Camina el escribiente sin destino, por la orilla del mar, recordando otras orillas caminadas, entendiendo ahora, que ésta, era el destino de todas las anteriores. Había andado la orilla de plazas que separaban las bocinas y los rascacielos, de los pájaros y del verde. A la orilla de vias muertas, estaciones abandonadas, donde durmió a la orilla de la intemperie y del hambre, sin cobijas. Anduvo por la orilla de la justicia, sin poder encontrar nunca, la orilla del olvido. Orilló aguas donde asomaban techos, también techos que no paraban el agua y por la multitud tiznada de bosques consumidos por el fuego. Andando por calles abandonadas de ciudades perdidas, juntaba números del suelo y se los comía, descubrió que de algunos árboles nacian letras, descubrió que ordenarlas era alimento. No recordaba nada, ni el último juguete, ni la primera novia, tampoco la casa de ningún amigo, ni el escondite de los enemigos, no recordaba aulas, ni patios, no recordaba su nombre. Camina por el destino de todas esas orillas, sin destino, dejando que el sonido de las rompientes se le deslice adentro para juntarse con los más antiguos ecos de cuadernos rotos, la mirada dorada, llena de espuma que el ocaso dora.
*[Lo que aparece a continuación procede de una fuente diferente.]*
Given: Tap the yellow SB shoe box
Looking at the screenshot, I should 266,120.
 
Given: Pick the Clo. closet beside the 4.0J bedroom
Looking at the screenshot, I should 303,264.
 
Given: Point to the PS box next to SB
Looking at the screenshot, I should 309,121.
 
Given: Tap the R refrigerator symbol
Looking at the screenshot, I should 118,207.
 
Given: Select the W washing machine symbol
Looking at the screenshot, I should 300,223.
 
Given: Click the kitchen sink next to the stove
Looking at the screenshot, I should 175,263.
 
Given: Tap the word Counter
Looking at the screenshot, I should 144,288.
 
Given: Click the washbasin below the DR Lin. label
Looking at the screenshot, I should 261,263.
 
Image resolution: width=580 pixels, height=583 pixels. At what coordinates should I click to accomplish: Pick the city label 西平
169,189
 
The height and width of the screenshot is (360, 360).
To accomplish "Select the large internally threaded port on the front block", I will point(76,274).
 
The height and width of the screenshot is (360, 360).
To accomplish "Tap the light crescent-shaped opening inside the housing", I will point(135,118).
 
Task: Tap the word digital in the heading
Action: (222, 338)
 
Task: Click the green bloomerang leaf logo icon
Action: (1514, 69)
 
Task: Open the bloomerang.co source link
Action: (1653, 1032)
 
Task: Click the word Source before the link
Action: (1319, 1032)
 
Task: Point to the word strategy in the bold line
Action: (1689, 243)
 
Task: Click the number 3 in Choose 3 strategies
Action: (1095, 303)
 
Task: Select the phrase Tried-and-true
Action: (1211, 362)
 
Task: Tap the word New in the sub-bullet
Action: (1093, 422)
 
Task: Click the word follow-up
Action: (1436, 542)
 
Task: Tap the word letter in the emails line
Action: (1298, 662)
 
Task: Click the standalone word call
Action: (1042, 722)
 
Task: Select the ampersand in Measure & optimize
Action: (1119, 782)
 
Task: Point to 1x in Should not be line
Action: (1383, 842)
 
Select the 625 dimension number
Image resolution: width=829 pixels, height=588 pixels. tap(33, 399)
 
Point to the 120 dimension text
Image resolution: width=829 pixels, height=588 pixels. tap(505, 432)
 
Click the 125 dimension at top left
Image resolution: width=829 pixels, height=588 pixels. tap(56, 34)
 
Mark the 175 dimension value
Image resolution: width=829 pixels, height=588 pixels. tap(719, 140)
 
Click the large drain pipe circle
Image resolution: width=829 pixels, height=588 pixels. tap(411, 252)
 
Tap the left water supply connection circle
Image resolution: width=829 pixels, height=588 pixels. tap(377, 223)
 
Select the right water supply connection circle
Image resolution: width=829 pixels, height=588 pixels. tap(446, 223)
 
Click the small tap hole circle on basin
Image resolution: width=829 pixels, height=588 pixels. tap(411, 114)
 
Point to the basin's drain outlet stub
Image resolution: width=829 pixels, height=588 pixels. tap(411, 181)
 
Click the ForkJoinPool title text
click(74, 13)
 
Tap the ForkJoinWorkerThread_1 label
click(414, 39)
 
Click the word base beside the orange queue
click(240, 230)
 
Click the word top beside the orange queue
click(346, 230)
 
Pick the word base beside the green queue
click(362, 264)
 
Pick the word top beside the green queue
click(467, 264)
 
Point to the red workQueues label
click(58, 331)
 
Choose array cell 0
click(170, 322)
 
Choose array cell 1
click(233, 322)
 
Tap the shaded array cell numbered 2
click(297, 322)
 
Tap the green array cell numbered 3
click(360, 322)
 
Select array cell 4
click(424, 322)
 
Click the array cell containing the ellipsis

Debajo de una sombrilla amarilla, como las retamas, como las lunas nuevas y las cartas viejas, una mujer lo ve llegar, sentada en una silla amarilla. La mujer es bella, como el momento, tiene una mirada que llama, que pide, donde es fácil dejarse caer a pasar la vida. lo mira y le pregunta
-¿Cómo te llamás?
-No lo recuerdo -le dice, convencido de que nunca lo supo.
-¿Y de dónde venis?
-No lo se, creo que de las orillas.
-¿Puedes escribir?
-Creo que sí.
-Entonces te lo pido, escribime de tus orillas -dijo la lectora, mientras le alcanzaba un lapiz negro y un cuaderno en blanco.
Él se sentó sobre una piedra para escribir la historia del hombre que todos creían tonto, que no era hombre, ni tonto; sólo era un niño.
La lectora leyó atenta, concentrada, buscando formar parte del paisaje de la historia, cuando terminó, tenía más tibia la mirada.
-Me gustó mucho, quiero leer más -y le puso un nombre- a partir de ahora te llamás Escribiente.
El escribiente, orgulloso de tener nombre, agradecido, volvió a la piedra y escribió la historia de las aguas que arruinaron los campos, de los animales muertos y de la llúvia, sobre los ojos abiertos. La lectora la recorrió emocionada y pidió más
-Escribiente, necesito seguir leyendo de tus historias, escribime más, mucho más.
Y el escribiente escribió más, mucho más. Escribió la historia del pájaro que regresa a morir en las palmas de una madre, muerto por sus amigos. Escribió la historia del bosque, del hachero y la lágrima de luna. La de los desencuentros entre mí y mismo en las noches deslunadas, escribía y le llevaba a la lectora que en la silla amarilla, debajo de la sombrilla, consumía todo y pedía más.
Había sobre el mar, un leve, tenue atisbo de aurora, cuando finalmente, agotados, a la orilla del amor, se quedaron dormidos.